M. MAX-NEEF: Nada puede ser más importante que la vida. Y digo vida, no seres humanos, porque para mí el punto clave es el milagro de la vida en todas sus manifestaciones. Pero si predomina el interés económico, uno no solo se olvida de la vida y otros seres vivientes, termina también ignorando a los seres humanos. Si recorres esta lista que acabo de mencionar, uno a uno, verás que lo que tenemos ahora es exactamente lo contrario.


AMY GOODMAN: Volvamos al tercer punto, crecimiento y desarrollo y explícalo mejor.
M. MAX-NEEF: Crecimiento es una acumulación cuantitativa. Desarrollo es la liberación de posibilidades creativas. Todo sistema vivo de la naturaleza crece y en cierto punto deja de crecer, tú ya no estás creciendo, ni él ni yo. Pero continuamos desarrollándonos, de otro modo no estaríamos dialogando en este momento. El desarrollo no tiene límites pero el crecimiento sí. Y este es un concepto muy importante que políticos y economistas ignoran, están obsesionados con el fetiche del crecimiento económico. He trabajado durante décadas y en este tiempo se han hecho muchos estudios. Soy el autor de una famosa hipótesis: la hipótesis del límite, que dice que en toda sociedad hay un periodo de crecimiento económico—entendido convencionalmente o no—que trae una mejora en la calidad de vida pero sólo hasta cierto punto: el punto límite, a partir del cual, si hay más crecimiento, la calidad de vida comienza a decaer. Esta es la situación en la que nos encontramos actualmente. Tu país es el ejemplo más dramático que puedes encontrar. En mi libro que saldrá publicado el próximo mes en Inglaterra, titulado "La economía desenmascarada"—hay un capítulo llamado "Estados Unidos, una nación en vías de subdesarrollo" la cual es una nueva categoría. Actualmente manejamos los conceptos de desarrollado, subdesarrollado y en vías desarrollo.

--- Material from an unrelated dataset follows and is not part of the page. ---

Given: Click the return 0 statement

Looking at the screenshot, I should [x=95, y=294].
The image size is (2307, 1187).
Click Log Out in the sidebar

Ahora tenemos el nuevo concepto de en vías de subdesarrollo y tu país es el mejor ejemplo, en el cual el 1% de los americanos cada vez están mejor, mejor y mejor, mientras que el 99% va en decadencia en todo tipo de manifestaciones. Hay personas que viven en sus autos, ¿sabes? ahora duermen en sus carros, estacionados enfrente de la que fue su casa. Miles, millones de personas lo han perdido todo. Pero los especuladores, los que crearon todo este problema, esos están fantásticamente bien. Para ellos no hay problemas.

AMY GOODMAN: ¿Entonces, cómo cambiarías las cosas?
M. MAX-NEEF: Bueno, no sé cómo cambiarlas. Es decir, solitas van a cambiar, pero de manera catastrófica. Para mí no sería raro que de un momento a otro millones de personas salieran a las calles de Estados Unidos a causar destrozos. No sé, pero podría suceder. No lo sé. La situación es absolutamente dramática y se supone que es el país más poderoso de la tierra. Y aún en estas condiciones, siguen con sus guerras absurdas gastando billones y trillones. Trece trillones de dólares para los especuladores y ¡ni un centavo se fue para las personas que perdieron sus casas! ¿Qué tipo de lógica es esa?